The UK’s distribution network operators (DNOs) are broadly hitting output targets established by Ofgem, but the regulator has issued yet another warning that the next set of controls stand to be much tougher.
This morning Ofgem published its latest set of annual reports for the Revenue = Incentives + Innovation + Outputs (RIIO) framework, detailing how both DNOs and network operators had performed against targets across certain categories.
While the regulator found that all DNOs had met their respective targets covering reliability and availability, environment, customer service, social obligations and safety, Ofgem picked a number of DNOs up on various issues new customers had with connecting.
Northern Powergrid, UK Power Networks, SP Energy Networks and Scotland & Southern Energy Network’s Scottish arm all missed time-to-connect (TTC) targets in the reporting period, indicating a prevalent problem in connecting new customers to distribution networks which Ofgem will expect to be resolved.
Meanwhile spending under RIIO in the forthcoming delivery year is expected to reach £25.4 billion, 5% lower than the allowance, owing to a falling need for reinforcement works than previously expected.
This underspend is to be passed back to consumers by means of reduced network costs added to bills, meaning that the average network cost element is expected to fall by around £3 year-on-year.
David Smith, chief executive at the Energy Networks Association, said the report was “proof” that network companies are delivering for households, businesses and communities and the price control system is working, and working well.
“As our energy market goes through some of the biggest changes it has faced since it was first set-up, these reports make clear how network companies’ are building on their track record of performance, affordability, investment and innovation to help deliver that change.
“We’re pleased that Ofgem recognises the hard work and strong performance made by all network companies and we look forward to working with them to deliver continued strong performance across the current price control period and into the next,” he said.
Transmission system operators meanwhile met all of their output targets and are forecast to do so by as much as 12% cheaper than forecast, with National Grid’s TSO arm achieving particularly large savings – more than £1 billion – through re-scheduling of works and changes to its strategy.
Writing in a blog for Ofgem this morning Kersti Berge, partner for electricity transmission at Ofgem, said that by and large, network companies were “delivering well for customers”.

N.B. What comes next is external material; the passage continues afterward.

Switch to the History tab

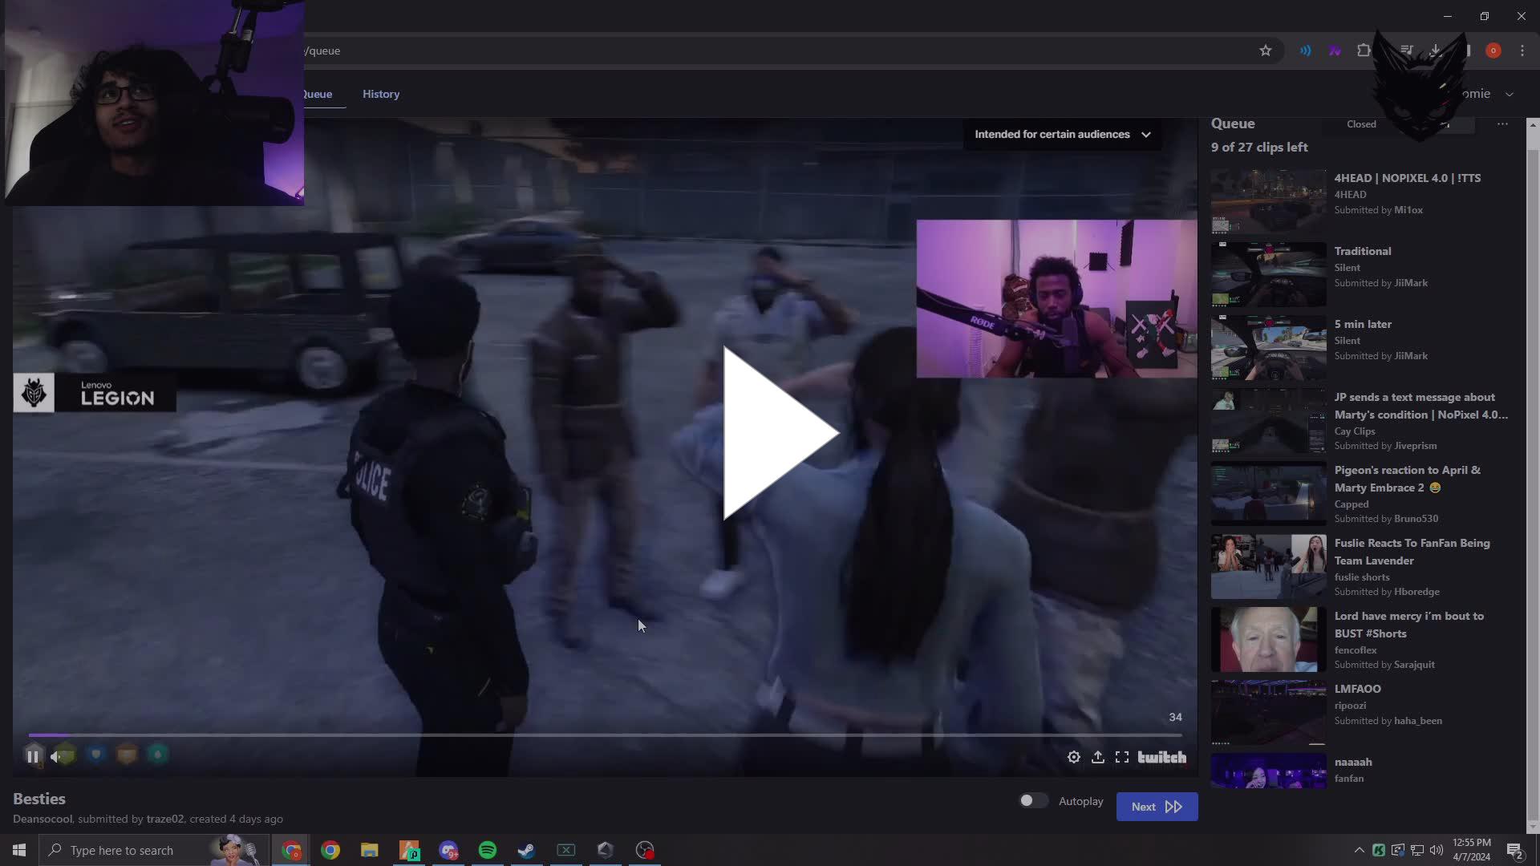pyautogui.click(x=380, y=94)
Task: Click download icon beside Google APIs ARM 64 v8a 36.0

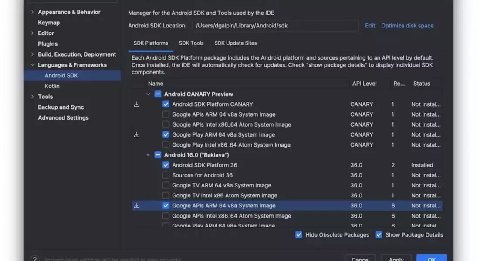Action: 137,206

She did, however, reiterate Ofgem’s long-standing warning that the next set of RIIO controls, which are to come into force from 2023, will be far stricter than the current set.
“We have made it clear to energy companies and investors that the next set of price controls will be tougher. Evidence from monitoring of financial markets points towards cost of capital and returns being lower from 2021 onwards, so the companies must prepare for earning lower returns.
“We will talk more about our plans for tougher price controls early next year. The networks provide an essential service and customers need to be confident they are paying a fair price for it. It is in companies’ interests to work with us to achieve that,” she wrote.
Berge’s comments come just weeks after Ofgem’s head of networks Jonathan Brearley addressed representatives from network companies and the wider industry at the recent LCNI conference and said returns would be “tighter than they have been from 2021 onwards”.